For The Best Broil, Try Keeping The Oven Door Open

Ovens are actually quite versatile in their ability to roast, bake, broil, proof, and more. It's all about understanding an oven's settings — how temperature affects cooking time, and the impact of airflow, among other things.

Food Network compares broiling, a common form of oven cooking, to "upside down grilling" because the concept uses an extreme heat source above the food to cook it, whereas grilling is the opposite. In the broiling process, food gets cooked throughout while creating a crispness on the outside. Rotating meat under a broiler gives you a medium-rare cook with a perfect char on the outside, without the extra step of using a grill.

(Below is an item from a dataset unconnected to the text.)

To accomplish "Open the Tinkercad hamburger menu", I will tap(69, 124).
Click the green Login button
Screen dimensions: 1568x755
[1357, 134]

The heat source can vary depending on the type of oven; gas ovens use a flame, while electric ovens use a coil.

Though broiling seems like a simple enough concept, there are actually some techniques to consider in order to get the best performance from your broiler — and there is a reason you should always keep your oven door open when broiling food.

Leave the door open to help with airflow

The key to success when broiling is understanding how airflow works. Although the heat source is at the top of the food (and therefore will primarily cook from the top), the heat still travels throughout the oven and creates an environment where all sides of a dish can cook if they're exposed to air. One way to help that airflow is to keep the oven door slightly open while broiling. MasterClass says this trick is twofold: It not only keeps the air flowing but also ensures that your electric oven doesn't overheat, which could cause the broiler to automatically turn off.

On that note, it's worth remembering this trick may not work with all oven models. For instance, if you're working with a gas oven broiler, it may shut off if the door is left open for more than a few minutes. It's all about knowing your oven.

Broiling should be used on thin foods, per Healthline, to ensure proper cooking. Thin steaks or chicken cook well under a broiler. It's also great for finishing off a dish, such as melting the cheese on top of a hearty bowl of French onion soup.

Other tricks to get the most from your broiler

Although the open-door trick might be an option for everyone, no need to fret! There are plenty of other ways you can ensure your broiled food comes out perfectly. Real Simple says to keep the food the proper distance from its heat source — usually 3 to 5 inches from the broiler, though thicker dishes, such as meat, should be kept a bit further to give them enough time to cook in the center without getting too brown on top.

You can quickly roast vegetables under the broiler, too, but Better Homes & Gardens suggests placing them even further from the heat source than you would meat — about 6 to 8 inches. Make sure to use a roast pan that will catch any drippings. This way, when you flip the food halfway through, the underside remains crispy and doesn't sit in its juices or any leftover oil. And make sure to watch your food while it cooks: Real Simple says a broiler's high heat can quickly lead to a dish being charred or burnt.